PH urged to harness opportunities in trade in services under RCEP

Amendments on laws hampering liberalization play a role in improving the business environment for the country to expand its contributions to trade in services while supporting its own economy as it ratified the Regional Comprehensive Economic Partnership (RCEP).
Dr. Tereso Tullao Jr., university fellow and professor emeritus at De La Salle University-Manila, said making the country attractive to foreign investors and liberalizing professions are being addressed by the amendments to the Public Services Act (PSA).
“Foreign investors can bring the following that the Filipinos can learn from, acquire, and adopt: multitude of technologies and innovations, streamlined business practices, (and) relatively wider networks and value chains,” he said in a webinar organized by the Philippine Institute for Development Studies (PIDS).
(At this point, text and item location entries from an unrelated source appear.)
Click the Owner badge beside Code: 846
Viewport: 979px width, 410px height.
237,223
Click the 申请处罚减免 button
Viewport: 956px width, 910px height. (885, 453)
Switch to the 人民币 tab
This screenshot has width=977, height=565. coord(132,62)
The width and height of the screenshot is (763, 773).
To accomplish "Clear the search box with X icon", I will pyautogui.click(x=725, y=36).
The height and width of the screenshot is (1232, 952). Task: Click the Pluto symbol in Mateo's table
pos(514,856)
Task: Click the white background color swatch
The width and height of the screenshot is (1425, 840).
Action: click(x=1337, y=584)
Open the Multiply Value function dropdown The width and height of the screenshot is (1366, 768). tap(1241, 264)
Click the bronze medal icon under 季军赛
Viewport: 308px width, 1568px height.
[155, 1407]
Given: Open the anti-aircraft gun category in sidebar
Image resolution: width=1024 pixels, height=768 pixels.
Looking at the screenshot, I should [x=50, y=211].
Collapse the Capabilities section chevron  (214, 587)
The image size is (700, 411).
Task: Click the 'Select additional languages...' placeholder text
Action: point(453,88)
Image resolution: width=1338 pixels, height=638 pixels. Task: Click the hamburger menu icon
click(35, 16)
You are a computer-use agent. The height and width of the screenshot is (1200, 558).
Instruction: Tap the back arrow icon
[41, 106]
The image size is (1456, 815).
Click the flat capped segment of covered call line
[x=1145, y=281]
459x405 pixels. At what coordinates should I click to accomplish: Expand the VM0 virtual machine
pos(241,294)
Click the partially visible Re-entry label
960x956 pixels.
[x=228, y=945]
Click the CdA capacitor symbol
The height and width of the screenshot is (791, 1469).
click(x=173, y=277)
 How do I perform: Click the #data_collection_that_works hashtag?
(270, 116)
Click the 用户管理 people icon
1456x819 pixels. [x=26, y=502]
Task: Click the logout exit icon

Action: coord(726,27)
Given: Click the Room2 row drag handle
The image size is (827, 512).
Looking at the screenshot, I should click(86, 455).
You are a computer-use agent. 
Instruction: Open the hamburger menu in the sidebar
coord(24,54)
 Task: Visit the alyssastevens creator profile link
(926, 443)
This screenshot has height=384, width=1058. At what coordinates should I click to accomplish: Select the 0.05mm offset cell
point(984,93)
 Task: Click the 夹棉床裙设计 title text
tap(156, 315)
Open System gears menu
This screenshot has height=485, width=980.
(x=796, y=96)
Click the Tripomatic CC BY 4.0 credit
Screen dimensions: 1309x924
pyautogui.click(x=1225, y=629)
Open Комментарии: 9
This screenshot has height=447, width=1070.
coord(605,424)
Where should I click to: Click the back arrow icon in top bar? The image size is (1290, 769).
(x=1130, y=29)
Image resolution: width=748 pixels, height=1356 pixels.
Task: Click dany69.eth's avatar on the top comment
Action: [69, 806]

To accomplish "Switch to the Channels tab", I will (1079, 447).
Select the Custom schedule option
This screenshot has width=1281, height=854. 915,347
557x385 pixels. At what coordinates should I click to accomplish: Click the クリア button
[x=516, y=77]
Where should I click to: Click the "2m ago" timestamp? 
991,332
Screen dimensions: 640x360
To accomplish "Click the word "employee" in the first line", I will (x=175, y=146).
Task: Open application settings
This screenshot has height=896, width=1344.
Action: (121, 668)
According to the National Economic and Development Authority (NEDA), the amendments to the PSA shall enable the liberalization of key public services by allowing full foreign ownership of businesses in select industries such as airports, railways, expressways, and telecommunications. Prior to the approval of the amendments, foreign ownership in these industries was limited to 40 percent.
To harness the opportunities in trade in services brought about by the RCEP, Tullao also highlighted the need to strengthen linkages, reform domestic regulations, and liberalize professions; and use mutual recognition arrangements (MRAs) and domestic regulations to advance human resource development.
He said liberalizing professions, where the Philippines has inadequate supply of, may stimulate skills-based growth as more professionals can take part in key sectors that promote faster local productivity growth.
“We may liberalize and we may be compliant and comparable in terms of our professionals but there are domestic regulations rooted on Constitutional provisions that the economy should be controlled by Filipinos and the practice of professions will only be done by Filipino professionals,” he added.
Tullao said the passage of the amendments to the PSA is addressing market access and national treatment limitations, and weaknesses in construction and telecommunications.
“Market access and national treatment limitations impede the entry of entities who can provide the Filipino infrastructure that will facilitate higher productivity and accelerate economic growth,” he said.
Tullao and John Paolo Rivera, associate director at Asian Institute of Management’s Dr. Andrew Tan Center for Tourism, authored a recent PIDS discussion paper “Opportunities for the Philippines under RCEP: Trade in Services.”
The paper said the Philippines has certain laws that may relax constitutional constraints and accommodate some degree of further liberalization.
It also passed the amendments to the Retail Trade Liberalization Act and the Foreign Investment Act. The Supreme Court (SC) also made rulings to pursue liberalization.
The Senate concurred in the RCEP ratification on Feb. 21, 2023, two years after the RCEP participating countries concluded the negotiations in November 2020.
Tullao said RCEP is the largest free trade area in the world today, comprising 15 economies in the region, comprising 28 percent of total global trade and total global output, and accounting for 30 percent of the world’s population.